### WHAT TO WORK ON:
Report every line in the records below that holds the word "computer".

### DATA SUPPLIED:
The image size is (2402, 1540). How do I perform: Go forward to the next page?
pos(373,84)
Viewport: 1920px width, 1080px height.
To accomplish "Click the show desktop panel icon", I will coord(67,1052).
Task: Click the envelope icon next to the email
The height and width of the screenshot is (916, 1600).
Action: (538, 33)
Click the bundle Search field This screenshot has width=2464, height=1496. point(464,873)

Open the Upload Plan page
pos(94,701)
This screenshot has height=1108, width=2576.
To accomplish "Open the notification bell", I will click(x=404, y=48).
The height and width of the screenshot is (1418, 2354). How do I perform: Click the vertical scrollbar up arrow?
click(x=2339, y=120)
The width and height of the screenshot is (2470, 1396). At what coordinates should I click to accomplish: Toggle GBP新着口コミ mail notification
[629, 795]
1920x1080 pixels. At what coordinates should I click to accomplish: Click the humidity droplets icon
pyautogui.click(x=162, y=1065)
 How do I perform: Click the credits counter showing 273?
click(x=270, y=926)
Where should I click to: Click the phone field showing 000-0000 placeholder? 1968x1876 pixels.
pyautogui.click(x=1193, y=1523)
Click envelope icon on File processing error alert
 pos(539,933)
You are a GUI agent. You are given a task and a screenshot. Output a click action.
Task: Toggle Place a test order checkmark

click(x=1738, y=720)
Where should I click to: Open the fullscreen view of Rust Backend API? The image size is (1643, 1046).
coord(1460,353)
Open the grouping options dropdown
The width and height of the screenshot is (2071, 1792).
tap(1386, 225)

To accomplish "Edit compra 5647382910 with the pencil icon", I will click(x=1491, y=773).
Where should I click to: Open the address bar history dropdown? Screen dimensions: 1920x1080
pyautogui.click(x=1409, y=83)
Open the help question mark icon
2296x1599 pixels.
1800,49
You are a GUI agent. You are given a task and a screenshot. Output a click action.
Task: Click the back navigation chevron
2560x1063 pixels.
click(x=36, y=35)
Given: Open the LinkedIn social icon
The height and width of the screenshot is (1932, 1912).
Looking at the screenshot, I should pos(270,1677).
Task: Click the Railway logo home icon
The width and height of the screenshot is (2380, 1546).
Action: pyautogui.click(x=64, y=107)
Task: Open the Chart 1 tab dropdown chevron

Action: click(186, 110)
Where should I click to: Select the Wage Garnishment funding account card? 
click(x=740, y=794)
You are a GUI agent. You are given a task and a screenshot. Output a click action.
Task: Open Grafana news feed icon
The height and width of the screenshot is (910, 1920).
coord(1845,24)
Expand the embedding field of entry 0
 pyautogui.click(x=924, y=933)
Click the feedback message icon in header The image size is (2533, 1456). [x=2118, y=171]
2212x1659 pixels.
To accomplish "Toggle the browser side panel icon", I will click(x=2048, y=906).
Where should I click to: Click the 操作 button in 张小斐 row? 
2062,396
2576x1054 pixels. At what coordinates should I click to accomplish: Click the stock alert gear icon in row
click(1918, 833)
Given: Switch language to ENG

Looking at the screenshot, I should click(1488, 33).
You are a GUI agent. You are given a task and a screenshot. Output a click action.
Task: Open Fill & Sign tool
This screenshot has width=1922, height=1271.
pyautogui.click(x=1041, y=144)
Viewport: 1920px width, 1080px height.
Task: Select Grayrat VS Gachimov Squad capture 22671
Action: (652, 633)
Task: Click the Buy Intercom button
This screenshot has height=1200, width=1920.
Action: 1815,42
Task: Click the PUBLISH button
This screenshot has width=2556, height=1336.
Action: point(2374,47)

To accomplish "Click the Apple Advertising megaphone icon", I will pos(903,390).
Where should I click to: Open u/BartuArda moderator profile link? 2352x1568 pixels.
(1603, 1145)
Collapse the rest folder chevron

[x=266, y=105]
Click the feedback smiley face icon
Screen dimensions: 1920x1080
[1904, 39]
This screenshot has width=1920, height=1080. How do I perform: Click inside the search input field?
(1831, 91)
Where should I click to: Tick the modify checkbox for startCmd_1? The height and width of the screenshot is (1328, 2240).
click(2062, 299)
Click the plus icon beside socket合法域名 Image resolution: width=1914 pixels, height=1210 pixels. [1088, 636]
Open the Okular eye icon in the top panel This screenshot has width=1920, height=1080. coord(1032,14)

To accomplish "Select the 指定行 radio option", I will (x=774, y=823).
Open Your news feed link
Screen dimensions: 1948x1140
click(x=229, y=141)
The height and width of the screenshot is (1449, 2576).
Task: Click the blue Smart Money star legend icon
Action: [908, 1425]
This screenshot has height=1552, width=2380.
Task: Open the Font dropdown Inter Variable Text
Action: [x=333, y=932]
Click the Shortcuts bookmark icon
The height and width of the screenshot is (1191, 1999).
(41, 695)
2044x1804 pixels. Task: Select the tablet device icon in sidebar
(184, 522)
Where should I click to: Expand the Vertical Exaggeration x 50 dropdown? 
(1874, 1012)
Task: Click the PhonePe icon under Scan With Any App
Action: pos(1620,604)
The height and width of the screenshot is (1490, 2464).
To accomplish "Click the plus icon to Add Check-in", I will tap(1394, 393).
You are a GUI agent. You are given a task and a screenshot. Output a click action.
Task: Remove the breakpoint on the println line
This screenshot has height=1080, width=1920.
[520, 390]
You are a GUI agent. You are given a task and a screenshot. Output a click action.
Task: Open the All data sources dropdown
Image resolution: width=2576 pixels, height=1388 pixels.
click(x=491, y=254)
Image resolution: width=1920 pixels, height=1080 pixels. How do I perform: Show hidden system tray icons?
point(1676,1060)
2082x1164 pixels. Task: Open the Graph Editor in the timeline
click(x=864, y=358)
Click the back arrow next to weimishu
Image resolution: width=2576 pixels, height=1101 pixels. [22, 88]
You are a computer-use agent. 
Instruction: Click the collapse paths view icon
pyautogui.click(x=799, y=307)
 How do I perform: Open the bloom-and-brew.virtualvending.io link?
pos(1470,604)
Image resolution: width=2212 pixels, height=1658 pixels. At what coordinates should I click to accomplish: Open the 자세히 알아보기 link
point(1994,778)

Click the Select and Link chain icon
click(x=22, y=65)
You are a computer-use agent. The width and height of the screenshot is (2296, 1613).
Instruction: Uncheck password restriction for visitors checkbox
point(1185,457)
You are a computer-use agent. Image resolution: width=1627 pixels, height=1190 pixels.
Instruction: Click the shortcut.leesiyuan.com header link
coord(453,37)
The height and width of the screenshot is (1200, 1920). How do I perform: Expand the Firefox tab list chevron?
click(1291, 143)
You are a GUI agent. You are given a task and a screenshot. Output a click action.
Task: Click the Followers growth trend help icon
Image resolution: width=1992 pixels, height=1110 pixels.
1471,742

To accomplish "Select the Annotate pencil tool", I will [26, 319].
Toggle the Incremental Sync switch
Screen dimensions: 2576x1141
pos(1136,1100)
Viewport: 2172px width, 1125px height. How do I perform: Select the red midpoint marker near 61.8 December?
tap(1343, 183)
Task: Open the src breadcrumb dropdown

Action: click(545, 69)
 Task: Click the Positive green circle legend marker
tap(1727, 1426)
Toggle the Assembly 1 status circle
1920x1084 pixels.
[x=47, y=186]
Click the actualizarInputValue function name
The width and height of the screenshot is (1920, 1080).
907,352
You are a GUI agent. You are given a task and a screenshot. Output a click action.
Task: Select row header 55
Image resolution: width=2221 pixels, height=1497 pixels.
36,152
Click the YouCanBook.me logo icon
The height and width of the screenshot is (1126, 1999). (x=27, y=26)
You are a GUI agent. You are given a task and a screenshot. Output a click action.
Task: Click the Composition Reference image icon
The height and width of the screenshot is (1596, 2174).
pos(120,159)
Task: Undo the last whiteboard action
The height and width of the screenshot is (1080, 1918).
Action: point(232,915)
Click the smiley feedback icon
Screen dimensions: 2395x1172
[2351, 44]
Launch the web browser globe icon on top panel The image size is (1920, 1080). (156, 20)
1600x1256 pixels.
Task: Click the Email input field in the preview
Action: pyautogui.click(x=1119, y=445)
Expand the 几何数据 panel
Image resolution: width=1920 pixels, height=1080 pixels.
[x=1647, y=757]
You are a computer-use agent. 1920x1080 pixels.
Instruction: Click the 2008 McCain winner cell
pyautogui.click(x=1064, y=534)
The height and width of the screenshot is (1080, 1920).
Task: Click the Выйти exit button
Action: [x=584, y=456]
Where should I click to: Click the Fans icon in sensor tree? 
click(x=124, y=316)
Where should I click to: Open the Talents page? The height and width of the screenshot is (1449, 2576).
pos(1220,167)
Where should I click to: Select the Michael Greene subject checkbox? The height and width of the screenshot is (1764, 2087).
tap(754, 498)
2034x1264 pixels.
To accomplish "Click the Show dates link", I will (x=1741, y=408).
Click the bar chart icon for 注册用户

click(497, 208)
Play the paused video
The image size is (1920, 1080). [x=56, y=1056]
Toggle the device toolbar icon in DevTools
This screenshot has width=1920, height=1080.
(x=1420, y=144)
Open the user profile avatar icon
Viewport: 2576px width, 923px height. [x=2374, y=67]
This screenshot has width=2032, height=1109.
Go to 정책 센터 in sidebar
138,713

### SOLUTION TO THE EXERCISE:
You are a computer-use agent. 
You are a computer-use agent. The width and height of the screenshot is (2296, 1613).
You are a computer-use agent. Image resolution: width=1627 pixels, height=1190 pixels.
You are a computer-use agent. 1920x1080 pixels.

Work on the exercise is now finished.